◆ Work to be completed
In the entries below, copy only the lines from the one that contains "Instruction: Click the chart" through the last line, exactly, and omit any pictures.

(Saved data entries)
══════
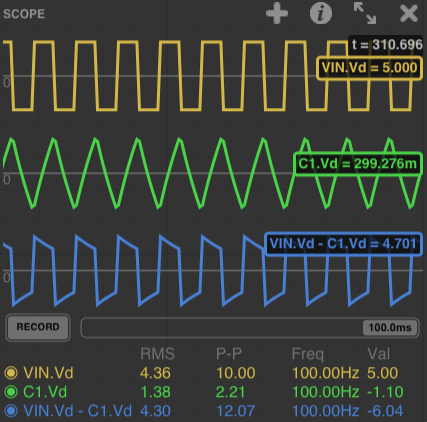Select the VIN.Vd - C1.Vd = 4.701 readout
The width and height of the screenshot is (427, 422).
coord(343,244)
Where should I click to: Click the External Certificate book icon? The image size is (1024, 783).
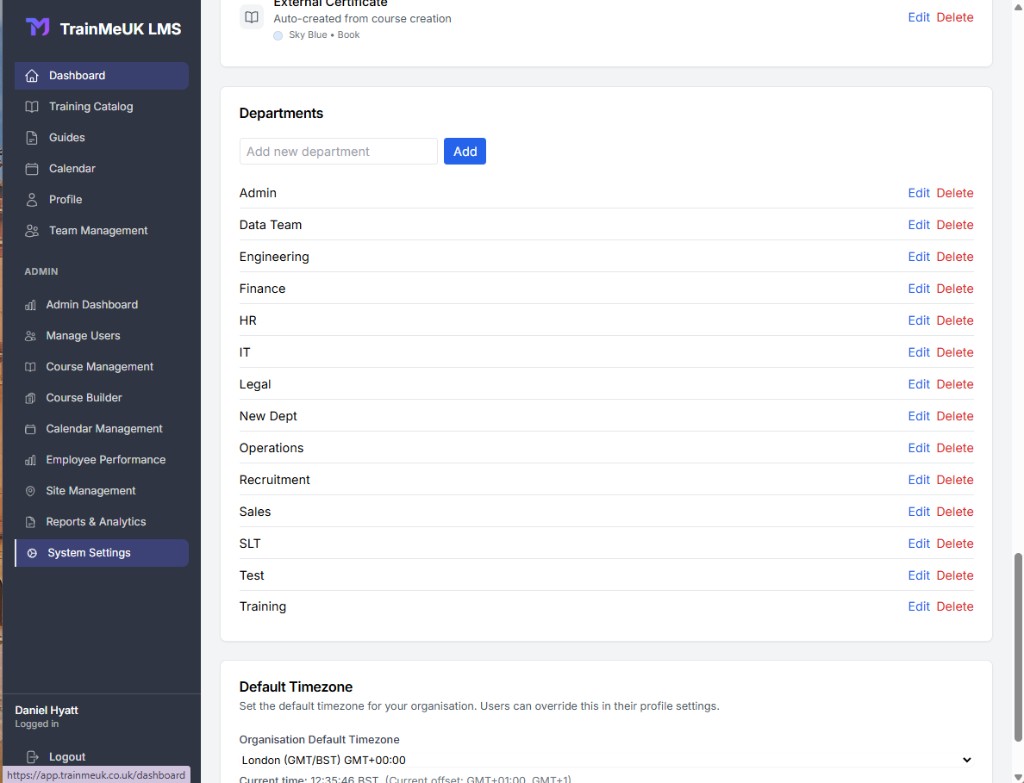(251, 17)
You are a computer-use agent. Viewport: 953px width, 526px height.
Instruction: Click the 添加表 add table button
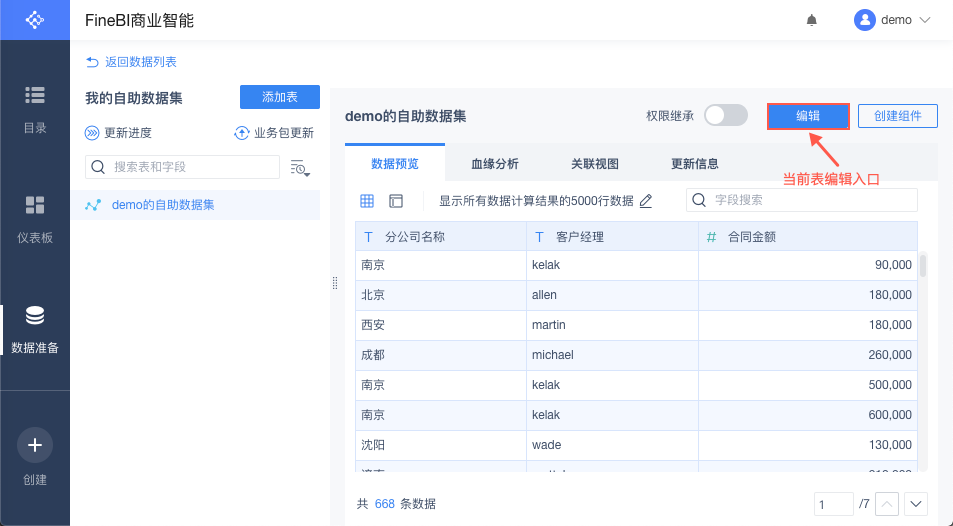[280, 97]
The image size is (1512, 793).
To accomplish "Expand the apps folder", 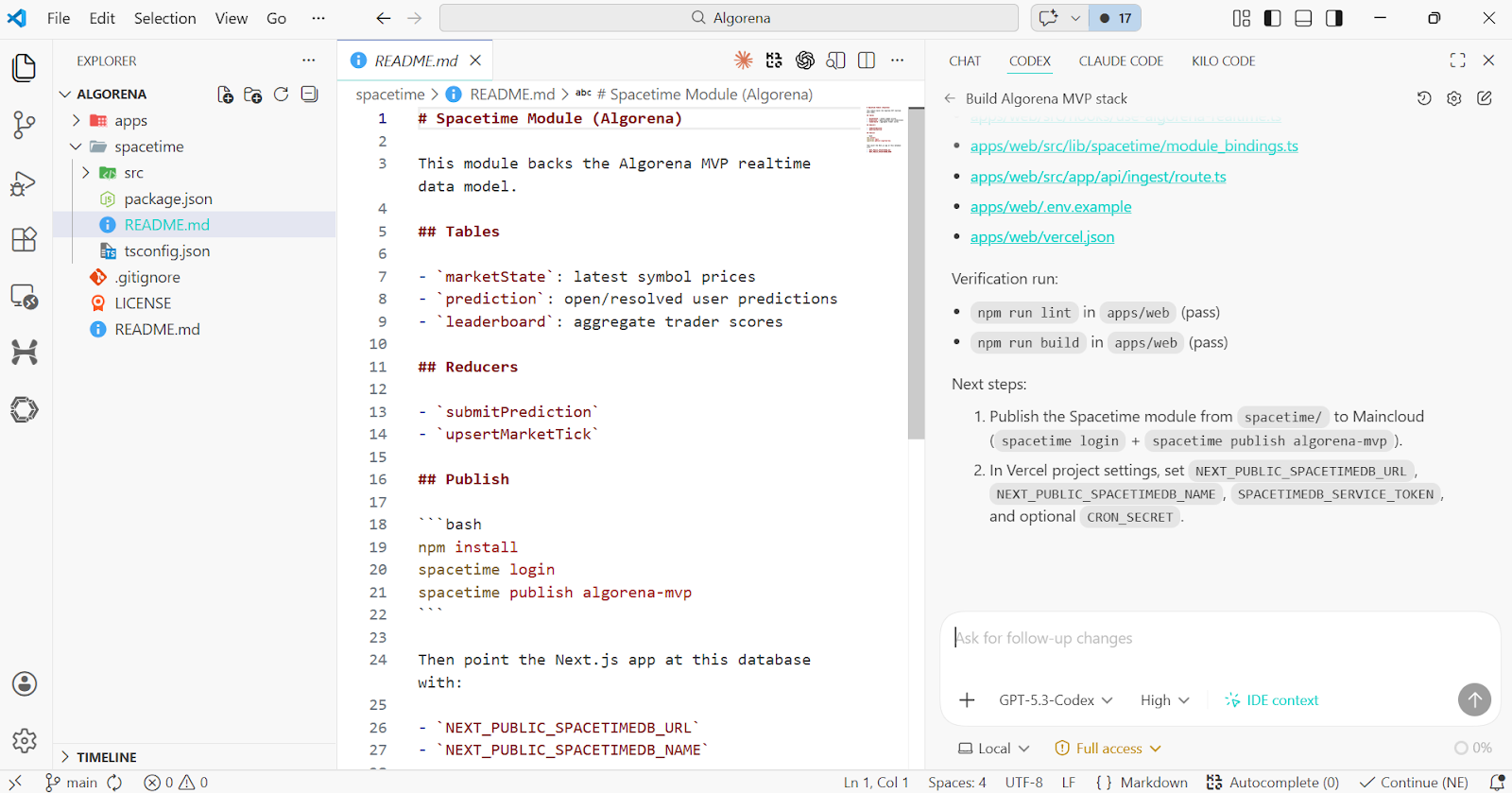I will point(130,121).
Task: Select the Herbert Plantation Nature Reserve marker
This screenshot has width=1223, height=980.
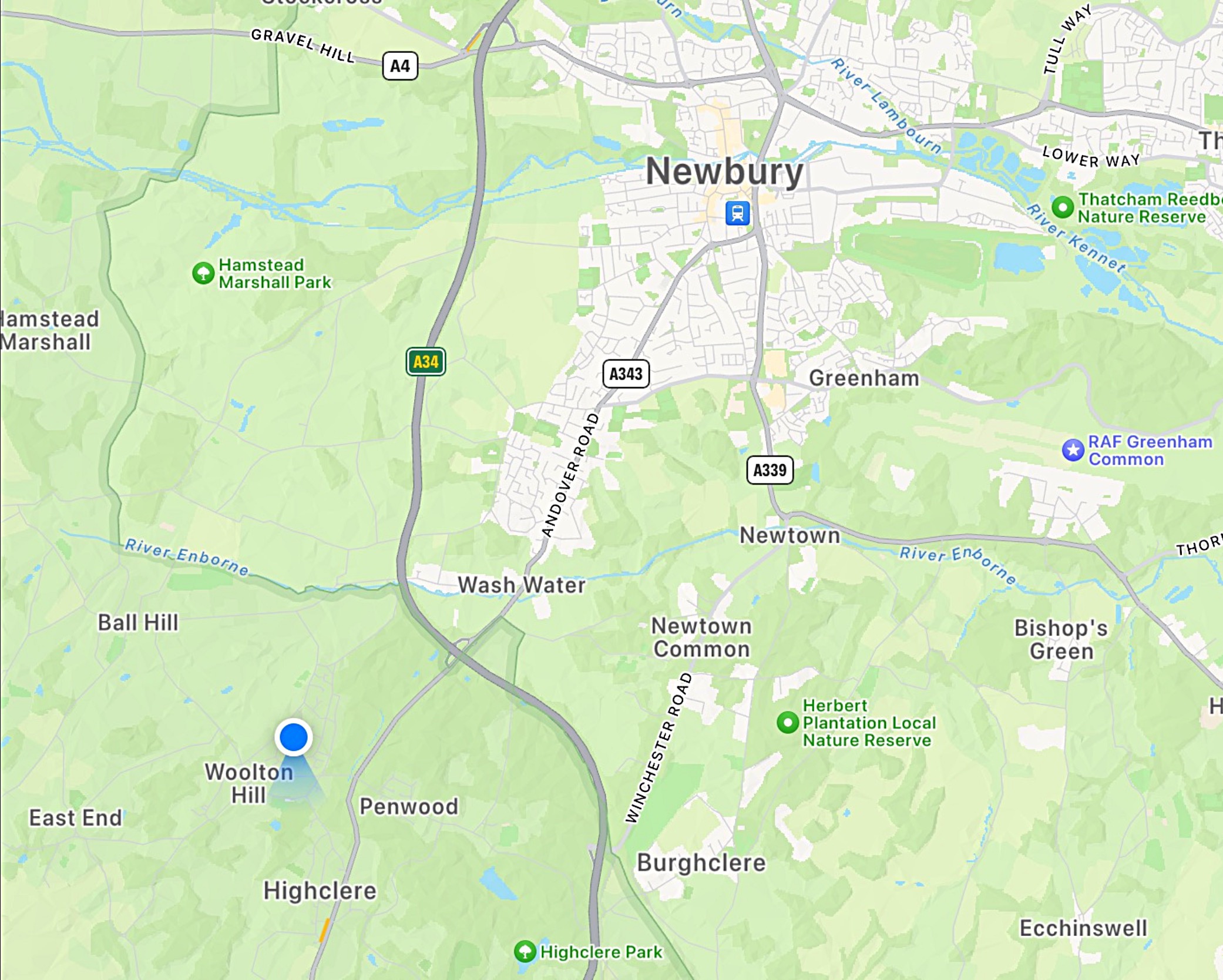Action: [x=787, y=722]
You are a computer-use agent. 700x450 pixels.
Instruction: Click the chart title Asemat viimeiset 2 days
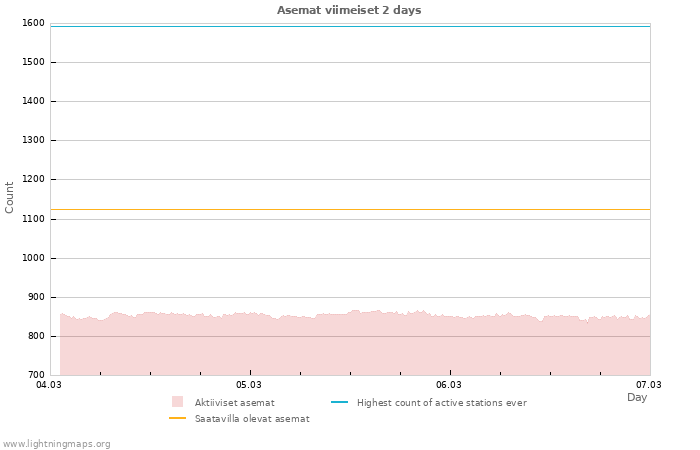click(x=349, y=10)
══════
◆ Output
Instruction: Click the chart title Asemat viimeiset 2 days
click(x=349, y=10)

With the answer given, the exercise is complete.